Next Lottery operator ‘must be based in Ireland’
Howlin confident new licensing arrangements will boost annual contribution to good causes by up to €75 million within five years
Minister for Public Expenditure Brendan Howlin said the next lottery licence holder would be obliged to incorporate as a company in this jurisdiction and, for the first time, to pay corporation tax. Photo: istock
The State’s next lottery operator will be required to base its operation in Ireland for corporation tax purposes, Minister for Public Expenditure Brendan Howlin has said.
The Minister also said he was confident the new licensing arrangements would boost the annual contribution to good causes by up to €75 million within five years.
Mr Howlin said the next licence-holder would be obliged to incorporate as a company in this jurisdiction and to pay corporation tax for the first time.
He was responding to concerns that if an international operator wins the licence, it may attempt to run the franchise from abroad and to avoid its full tax liability here.
Another issue relates to the fate of the 107 National Lottery staff and what obligations the new incumbent would have towards them. “Staffing is a key issue here and the matters involved are being discussed as part of a process being chaired by the Labour Relations Commission, ” Mr Howlin said.
He declined to comment on speculation that the sale may net the State €300-€400 million, other than to say he regarded the licence as “very valuable” and expected this to be borne out when bids are received in September.
“The arrangements that we will enter into will see an alignment of interests so that the lottery operator can grow but in a responsible manner, retailers will reap benefits from such growth and see their margins protected, and the amount raised for good causes will also grow.”

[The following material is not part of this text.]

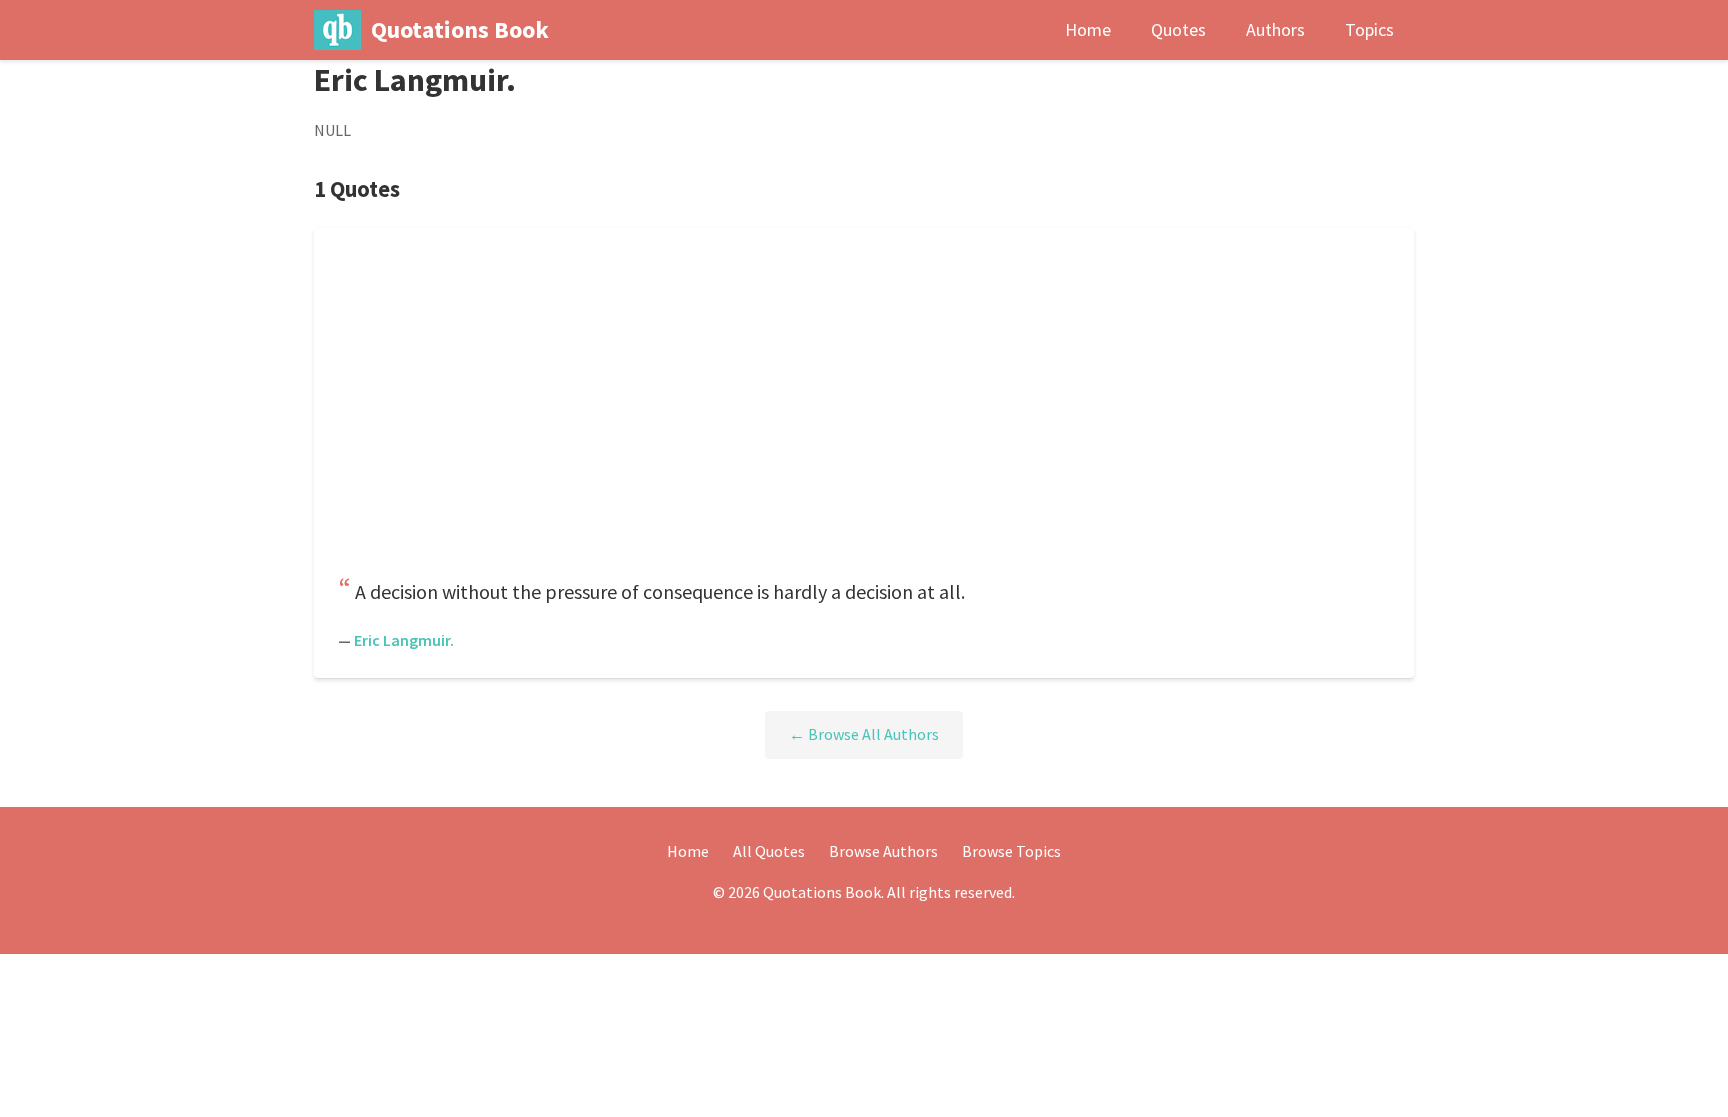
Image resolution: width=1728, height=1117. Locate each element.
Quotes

Mr Howlin said he was confident the next operator would be in a position to increase the amount given to good causes from €225 million a year now to €300 million within five years on the back of more favourable licensing terms.
The annual contribution to such causes will be set at 65 per cent of gross gaming revenues, rather than a percentage of overall turnover in previous years. “This will offer the new licensee greater scope for the growth and development of lottery games and distribution channels.”
The motivation to market certain products with high payout ratios, such as scratch cards and online games, would be limited if the next operator was committed to return a fixed percentage of sales to good causes, Mr Howlin said.